The defendant at Rupanyup on 15/06/09 being the driver of vehicle on the length named Wimmera Highway did drive at speed over the speed limit applying for the length of road to which a speed limit sign of 100km/h applied between Marnoo and Rupanyup.  Detected speed 158km/h.  Alleged speed 156km/h kph.

In the section of the charge entitled “Details of the charge against you”, the answer to the question “under what law?” was “State Regulation P2(28/10/99) Road Rules – Victoria”, and then r 20 was identified as the relevant “section/clause”.

The relevant provisions of the Road Rules

  1. Located under Part 3 of the Road Rules, r 20, at the relevant time, read as follows:

A driver must not drive at a speed over the speed limit applying to the driver for the length of road where the driver is driving.

Penalty: in the case of drivers of large vehicles 20 penalty units; in the case of drivers of vehicles other than large vehicles 10 penalty units…

  1. Rules 21, 22, 24 and 25[2] then specify the relevant speed limits applicable to particular locations.  For instance, by r 21(1) the relevant speed limit was imposed by the number on the speed limit sign; r 25(3) sets out 100 km/h as the default speed limit applicable to a driver on any other length of road.[3]  It is important to note that rr 21 and 25 did not create a penalty, but rather facilitated the identification of the relevant speed limit for the purposes of r 20, which in turn created the offence.

    [2]Road Rule 23 was omitted from the Road Rules in 2005.

    [3]Road Rule 25 sets out the other areas controlled by speed limits – such as school zones and speed limited areas.

The hearing

  1. The hearing of the charge did not come on for nearly 20 months after the original return date, during which time there were several contest mentions.

  1. Mr Billings of counsel appeared for Mr Kirtley and Senior Constable Taggart, of the Horsham Prosecutor’s Office, appeared on behalf of the informant, Senior Constable Mellington.  At the commencement of the hearing, counsel made a submission to the Magistrate that the charge did not disclose an offence of law.  In a nutshell, his point was:

As specified, that charge does not disclose the offence under the law.  It doesn’t stipulate the speed limit applicable to the driver in regard to that length of road.[4]

He elaborated, marginally, by asserting that the charge does not specify the essential element said to be that of the speed limit applying to the driver as opposed to the speed limit applying to the roadway – the wording employed on the charge.[5]

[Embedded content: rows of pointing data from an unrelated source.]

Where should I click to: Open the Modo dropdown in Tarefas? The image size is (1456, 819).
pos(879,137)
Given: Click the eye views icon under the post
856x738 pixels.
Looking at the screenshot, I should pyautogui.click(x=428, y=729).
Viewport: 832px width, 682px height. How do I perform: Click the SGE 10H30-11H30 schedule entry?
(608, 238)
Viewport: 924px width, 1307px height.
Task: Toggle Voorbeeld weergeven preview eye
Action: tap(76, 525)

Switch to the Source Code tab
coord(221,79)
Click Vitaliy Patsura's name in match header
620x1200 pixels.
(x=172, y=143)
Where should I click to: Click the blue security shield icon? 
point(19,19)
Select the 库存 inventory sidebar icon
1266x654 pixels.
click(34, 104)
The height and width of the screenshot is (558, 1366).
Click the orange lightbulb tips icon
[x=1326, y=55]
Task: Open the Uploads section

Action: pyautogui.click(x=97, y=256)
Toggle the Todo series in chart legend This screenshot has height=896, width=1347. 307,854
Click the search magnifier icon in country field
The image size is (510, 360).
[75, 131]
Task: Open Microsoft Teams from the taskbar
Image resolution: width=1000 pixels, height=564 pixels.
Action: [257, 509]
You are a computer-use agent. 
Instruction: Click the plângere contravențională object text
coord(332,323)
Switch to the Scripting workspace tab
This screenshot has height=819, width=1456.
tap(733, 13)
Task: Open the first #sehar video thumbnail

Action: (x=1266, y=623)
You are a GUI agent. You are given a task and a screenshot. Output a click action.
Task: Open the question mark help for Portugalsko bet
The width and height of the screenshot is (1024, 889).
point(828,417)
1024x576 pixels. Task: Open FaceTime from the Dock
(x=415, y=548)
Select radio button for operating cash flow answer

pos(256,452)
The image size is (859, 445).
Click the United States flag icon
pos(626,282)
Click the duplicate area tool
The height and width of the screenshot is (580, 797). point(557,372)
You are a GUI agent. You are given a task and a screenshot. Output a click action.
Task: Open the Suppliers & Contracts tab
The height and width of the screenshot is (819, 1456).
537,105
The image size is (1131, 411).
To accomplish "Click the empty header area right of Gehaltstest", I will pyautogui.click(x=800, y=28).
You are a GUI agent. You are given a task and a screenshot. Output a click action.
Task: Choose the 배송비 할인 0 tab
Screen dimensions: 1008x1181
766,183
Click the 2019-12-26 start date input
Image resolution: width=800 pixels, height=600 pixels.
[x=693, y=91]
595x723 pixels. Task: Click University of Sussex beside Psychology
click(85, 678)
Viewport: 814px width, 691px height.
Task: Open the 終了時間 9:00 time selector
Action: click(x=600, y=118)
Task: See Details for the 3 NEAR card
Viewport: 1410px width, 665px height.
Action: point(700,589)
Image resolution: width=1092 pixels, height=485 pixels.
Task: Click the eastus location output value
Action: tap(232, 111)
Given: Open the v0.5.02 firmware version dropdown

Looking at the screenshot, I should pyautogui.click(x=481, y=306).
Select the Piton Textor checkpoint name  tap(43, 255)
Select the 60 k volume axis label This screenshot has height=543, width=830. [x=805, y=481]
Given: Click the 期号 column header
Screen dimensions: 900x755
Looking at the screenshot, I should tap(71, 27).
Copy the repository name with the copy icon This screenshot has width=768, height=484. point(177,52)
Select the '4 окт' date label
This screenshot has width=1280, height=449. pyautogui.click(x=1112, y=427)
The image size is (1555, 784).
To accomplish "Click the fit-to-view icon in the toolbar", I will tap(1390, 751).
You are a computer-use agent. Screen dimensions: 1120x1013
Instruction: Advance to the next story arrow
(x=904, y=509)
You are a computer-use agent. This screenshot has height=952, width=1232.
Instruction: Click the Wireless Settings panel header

[4]Transcript (“T”) of the hearing on 26 May 2011, T 6.

[5]T 7, T 8.

  1. This point had not been raised at any of the contest mentions and the Magistrate stood the matter down to permit the prosecutor to make submissions in reply.

  1. At the resumption of the hearing, the prosecutor submitted that the charge disclosed an offence and relied upon s 27 of the Magistrates’ Court Act1989, which read, at that time, as follows:

(1)  The charge must describe the offence which the defendant is alleged to have committed and a description of the offence in the words of the Act or subordinate instrument creating it, or in similar words, is sufficient.

Subsequently there was discussion between the Magistrate and the prosecutor as to the power to amend, however no application was made to amend the charge.

  1. The Magistrate accepted the argument of Mr Billings stating:

It is my view that the governing provision, for want of a better expression, is that of road rule 20 and that it refers, quite specifically, to speed limit applying to the driving in the area which he drives.  Now, the… charge states that he did drive at speed over the speed limit applying to the length of road.  There is no mention of the speed limit applicable to him.[6]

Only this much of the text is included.